Here’s how I realized I was wrong: I took pairs of images, some by the same artist and some by different artists, scaled them down to size 224 x 224 as the VGG network expects, and examined the style difference between them. The following pair of images had a very large style difference (9.9587228e+10), but were actually produced by the same artist (George Stefanescu). The artwork on the left was produced in 1966, while the one on the right was done in 2001.

In fact, after examining 50 pairs of images by the same artist and 50 pairs by different artists and plotting their style differences using matplotlib, there was no noticeable correlation among style difference (red +’s are pairs with same artist, blue o’s are pairs with different artists.)

So clearly, style difference used in this way is not effective for measuring whether two images were produced by the same artist.

#### Ok, so what is “style”?

Upon a more careful reading of the style transfer paper, they explain that for them, style really means the texture of an image, or features “that capture its general appearance in
terms of colour and localized structures.” So if an artist switches to a wildly different color scheme across several periods of his/her career, as in the above example, then those images would be considered to have very different styles, even though they were produced by the same person.

How exactly can we visualize what style is being captured by the Gram matrices? As explained in the paper, given a target image, we can start with a randomly generated white noise image, compute its style difference from the target image, and then minimize that style difference by performing gradient descent on the white noise image to arrive at one that is similar in style to the target image but with none of the content. This took a bit of messing around with Tensorflow for me to figure out how to set it up properly, so here’s a summary of how the process works:

• Set up the graph the same as above, but now the input image is a Variable instead of Placeholder
• Initialize the input image variable
• Assign the desired style image to the image variable
• Construct the style difference tensor: this will measure the style difference between the image input variable on future runs of the session and the desired style image, whose Gram matrices are now considered fixed
• Define an optimizer to minimize the style difference tensor
• Initialize the input image variable again to clear out the style image and assign it a randomly generated white noise image
• Run the optimizer for the desired number of iterations and watch the input image variable change

Below you can see the style reconstructions of the Stefanescu image on the right above. Each reconstruction uses increasingly more convolutional layers of the network than the previous one (e.g. the first uses the first layer only, the second uses the first and second, etc.) In all images, 2000 iterations were performed.

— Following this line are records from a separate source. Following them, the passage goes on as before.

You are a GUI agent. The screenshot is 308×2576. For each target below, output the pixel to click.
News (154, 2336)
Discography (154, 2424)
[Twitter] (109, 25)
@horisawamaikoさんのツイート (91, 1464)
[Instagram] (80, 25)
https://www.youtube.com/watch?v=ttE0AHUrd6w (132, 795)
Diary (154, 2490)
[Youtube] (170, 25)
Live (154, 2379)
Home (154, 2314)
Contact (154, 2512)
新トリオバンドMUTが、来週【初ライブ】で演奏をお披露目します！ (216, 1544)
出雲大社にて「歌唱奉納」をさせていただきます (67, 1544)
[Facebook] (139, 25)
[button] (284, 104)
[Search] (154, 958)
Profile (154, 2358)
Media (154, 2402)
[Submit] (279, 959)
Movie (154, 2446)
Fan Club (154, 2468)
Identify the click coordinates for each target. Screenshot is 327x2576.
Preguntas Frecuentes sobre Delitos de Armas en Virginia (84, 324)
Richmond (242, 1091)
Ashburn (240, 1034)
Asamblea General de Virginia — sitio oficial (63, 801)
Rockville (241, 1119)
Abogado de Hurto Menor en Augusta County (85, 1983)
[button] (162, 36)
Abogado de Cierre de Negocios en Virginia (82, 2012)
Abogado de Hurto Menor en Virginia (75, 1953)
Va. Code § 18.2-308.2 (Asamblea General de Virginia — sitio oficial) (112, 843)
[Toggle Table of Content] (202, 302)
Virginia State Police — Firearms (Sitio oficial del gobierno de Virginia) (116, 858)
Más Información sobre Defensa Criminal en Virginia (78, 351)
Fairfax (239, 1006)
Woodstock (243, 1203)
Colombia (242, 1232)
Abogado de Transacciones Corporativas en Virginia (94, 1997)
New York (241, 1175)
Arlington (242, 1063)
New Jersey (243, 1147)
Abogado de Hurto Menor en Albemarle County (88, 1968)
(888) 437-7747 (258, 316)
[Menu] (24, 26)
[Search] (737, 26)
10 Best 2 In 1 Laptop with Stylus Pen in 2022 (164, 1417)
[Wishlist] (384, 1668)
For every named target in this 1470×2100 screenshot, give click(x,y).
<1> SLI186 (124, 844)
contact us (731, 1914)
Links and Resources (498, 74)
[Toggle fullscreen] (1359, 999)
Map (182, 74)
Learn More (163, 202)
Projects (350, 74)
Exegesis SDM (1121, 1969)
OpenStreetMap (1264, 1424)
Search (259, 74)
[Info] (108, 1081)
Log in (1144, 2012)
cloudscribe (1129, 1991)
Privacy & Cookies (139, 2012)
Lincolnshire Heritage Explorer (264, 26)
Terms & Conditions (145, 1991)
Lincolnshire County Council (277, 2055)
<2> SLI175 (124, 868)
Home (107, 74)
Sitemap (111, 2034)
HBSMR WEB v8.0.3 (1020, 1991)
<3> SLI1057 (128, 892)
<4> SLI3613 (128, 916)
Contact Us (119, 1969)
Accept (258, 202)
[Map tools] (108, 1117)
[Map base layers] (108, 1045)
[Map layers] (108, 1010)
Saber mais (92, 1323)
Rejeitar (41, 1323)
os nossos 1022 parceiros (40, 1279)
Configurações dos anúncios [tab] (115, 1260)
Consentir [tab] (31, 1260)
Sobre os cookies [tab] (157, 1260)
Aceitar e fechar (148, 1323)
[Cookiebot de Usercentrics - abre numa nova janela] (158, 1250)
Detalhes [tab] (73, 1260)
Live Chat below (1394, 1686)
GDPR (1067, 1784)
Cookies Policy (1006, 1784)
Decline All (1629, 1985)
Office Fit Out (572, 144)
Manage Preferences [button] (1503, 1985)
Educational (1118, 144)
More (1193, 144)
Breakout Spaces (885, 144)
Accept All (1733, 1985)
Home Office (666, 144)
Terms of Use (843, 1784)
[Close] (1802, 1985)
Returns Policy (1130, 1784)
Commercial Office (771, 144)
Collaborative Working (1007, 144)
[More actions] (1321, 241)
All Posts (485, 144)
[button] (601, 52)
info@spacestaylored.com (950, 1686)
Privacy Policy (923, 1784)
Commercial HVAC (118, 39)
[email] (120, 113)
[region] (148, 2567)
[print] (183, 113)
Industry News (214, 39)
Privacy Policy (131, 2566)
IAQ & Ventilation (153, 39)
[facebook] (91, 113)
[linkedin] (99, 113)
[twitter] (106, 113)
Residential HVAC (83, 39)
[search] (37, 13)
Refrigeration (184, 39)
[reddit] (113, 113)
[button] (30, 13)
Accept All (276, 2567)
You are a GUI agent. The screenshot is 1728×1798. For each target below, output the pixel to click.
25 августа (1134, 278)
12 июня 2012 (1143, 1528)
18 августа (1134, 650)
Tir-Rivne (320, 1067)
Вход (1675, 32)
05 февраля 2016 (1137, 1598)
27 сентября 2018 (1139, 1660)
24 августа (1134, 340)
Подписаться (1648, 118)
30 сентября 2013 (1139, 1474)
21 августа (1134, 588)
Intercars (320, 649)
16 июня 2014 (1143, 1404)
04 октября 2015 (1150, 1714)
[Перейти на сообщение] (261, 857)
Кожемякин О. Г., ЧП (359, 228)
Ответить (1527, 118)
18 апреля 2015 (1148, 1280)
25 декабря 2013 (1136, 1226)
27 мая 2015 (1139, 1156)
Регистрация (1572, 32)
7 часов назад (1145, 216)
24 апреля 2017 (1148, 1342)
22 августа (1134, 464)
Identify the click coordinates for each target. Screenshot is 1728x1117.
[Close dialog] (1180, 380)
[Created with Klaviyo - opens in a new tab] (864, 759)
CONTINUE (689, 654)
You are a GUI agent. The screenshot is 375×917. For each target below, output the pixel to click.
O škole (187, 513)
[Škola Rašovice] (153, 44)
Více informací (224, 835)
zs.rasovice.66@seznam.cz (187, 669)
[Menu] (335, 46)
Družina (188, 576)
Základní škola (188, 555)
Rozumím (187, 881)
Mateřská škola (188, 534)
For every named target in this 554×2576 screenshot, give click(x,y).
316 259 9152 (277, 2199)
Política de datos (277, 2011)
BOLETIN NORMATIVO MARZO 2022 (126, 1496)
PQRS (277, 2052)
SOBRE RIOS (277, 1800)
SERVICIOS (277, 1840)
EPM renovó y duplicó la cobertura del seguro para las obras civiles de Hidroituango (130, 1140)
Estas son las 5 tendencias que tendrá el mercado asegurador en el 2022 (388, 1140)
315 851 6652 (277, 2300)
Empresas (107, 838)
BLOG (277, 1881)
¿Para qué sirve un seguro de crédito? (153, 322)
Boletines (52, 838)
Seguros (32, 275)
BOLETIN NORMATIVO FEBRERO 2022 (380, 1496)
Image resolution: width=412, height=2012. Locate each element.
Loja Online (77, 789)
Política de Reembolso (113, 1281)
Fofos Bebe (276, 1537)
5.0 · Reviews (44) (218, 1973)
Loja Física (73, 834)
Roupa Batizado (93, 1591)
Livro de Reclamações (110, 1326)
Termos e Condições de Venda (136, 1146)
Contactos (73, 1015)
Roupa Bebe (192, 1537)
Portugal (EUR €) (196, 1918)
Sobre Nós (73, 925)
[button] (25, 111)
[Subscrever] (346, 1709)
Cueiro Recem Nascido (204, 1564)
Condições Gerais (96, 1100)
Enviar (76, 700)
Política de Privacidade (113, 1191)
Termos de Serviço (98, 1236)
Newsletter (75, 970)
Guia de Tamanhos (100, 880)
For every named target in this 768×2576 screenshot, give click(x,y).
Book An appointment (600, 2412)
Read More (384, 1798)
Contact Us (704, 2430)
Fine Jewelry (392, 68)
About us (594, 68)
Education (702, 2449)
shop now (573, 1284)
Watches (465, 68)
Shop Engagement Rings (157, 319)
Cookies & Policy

We notice that color is a predominant feature of each style representation, and that the more layers we include, the better sense we get of the structures of localized features.

One interesting thing to note is that the optimizer doesn’t care about keeping the pixel values in the desired range of 0 to 255. So before displaying the images, we need to clip any values outside of this range.

#### Summary

From this experiment, I now know that a computer’s interpretation of style relies heavily on color and texture of an image, which is not necessarily a good indicator of what we think of as a particular artist’s style. Hopefully I can continue thinking of more effective ways to solve the Kaggle problem, but in the meantime, I learned a lot about convolutional neural networks, Tensorflow, and artistic style.